Now, to answer your question, I'm not sure there is one character I see as being just like me. However, I remember being absolutely baffled at how much I could identify myself with Marvin when I read The Hitchhiker's Guide to the Galaxy. I was depressed by that time, this may play a role in it. Also, sarcasm and the loathing for forced manifestations of happiness. A few quotes preceded by a reason why I can relate to them:

This is how my jokes sound like: 
“Wearily I sit here, pain and misery my only companions.
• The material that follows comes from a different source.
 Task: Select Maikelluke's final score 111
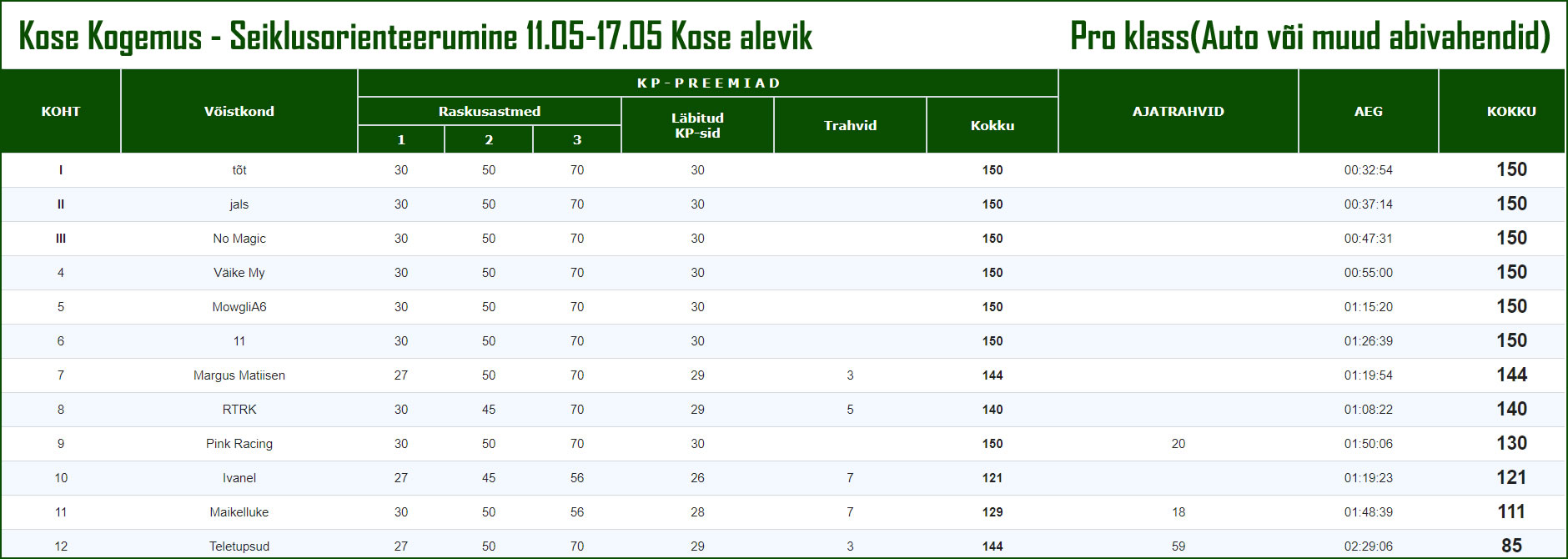tap(1511, 511)
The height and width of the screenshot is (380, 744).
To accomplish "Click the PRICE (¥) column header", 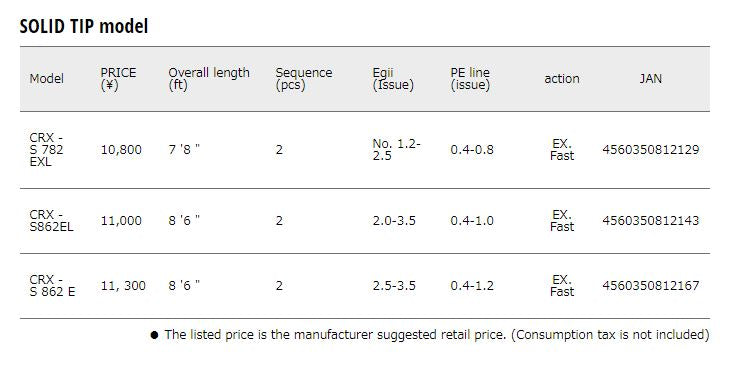I will point(118,79).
Why stop now just when I’m hating it?” 

This is still true to date: 
“Well I wish you'd just tell me rather than try to engage my enthusiasm, because I haven't got one.” 
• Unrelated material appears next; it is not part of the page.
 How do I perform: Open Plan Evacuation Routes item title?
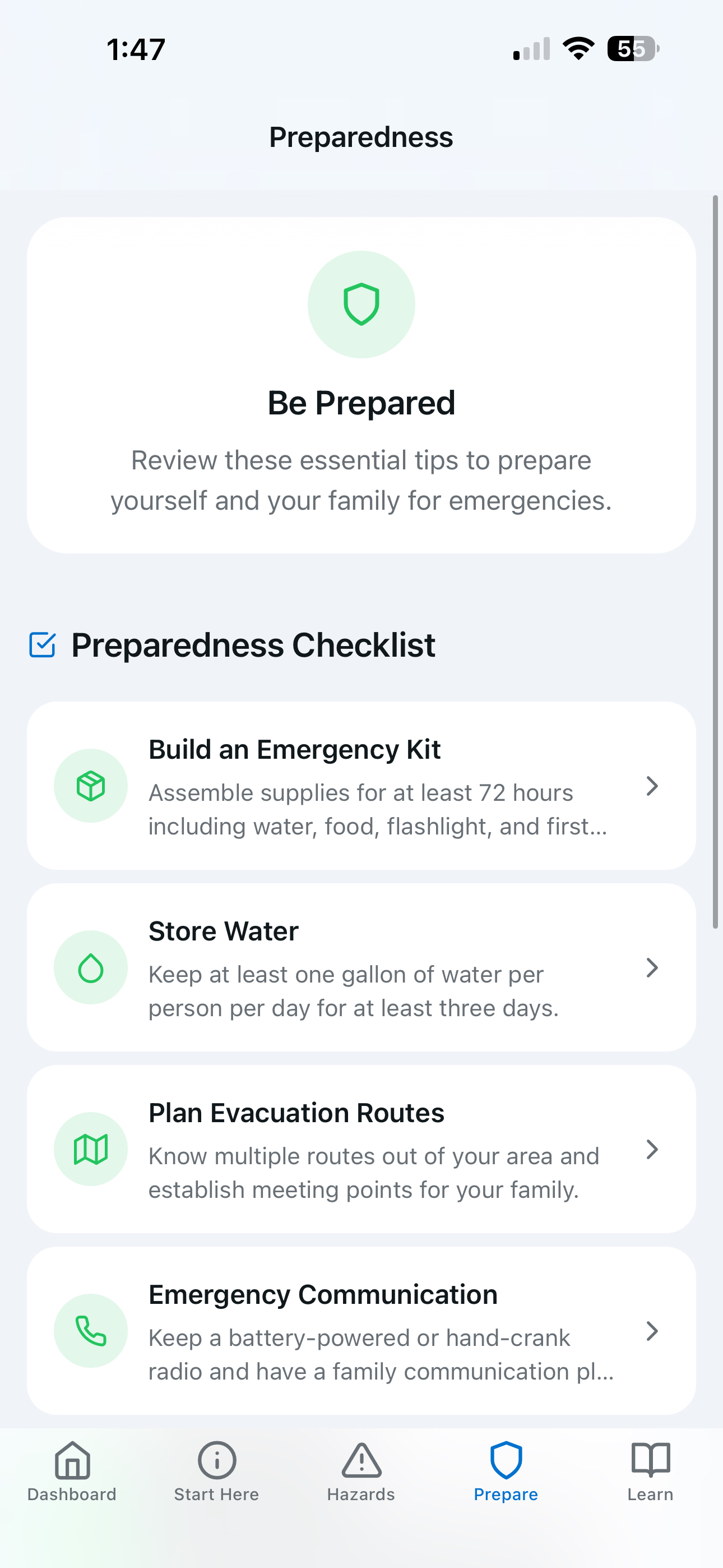tap(296, 1113)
Definitely a conversation I could have (with comic purposes, though):
“Arthur: I lived on a beautiful planet once.
Marvin: Did it have oceans?
Arthur: Oh yes; great big rolling oceans.
Marvin: I hate oceans.” 

The arrogance:
“It gives me a headache just trying to think down to your level.” 

““Reverse primary thrust, Marvin.” That’s what they say to me. “Open airlock number 3, Marvin.” “Marvin, can you pick up that piece of paper?” Here I am, brain the size of a planet, and they ask me to pick up a piece of paper.”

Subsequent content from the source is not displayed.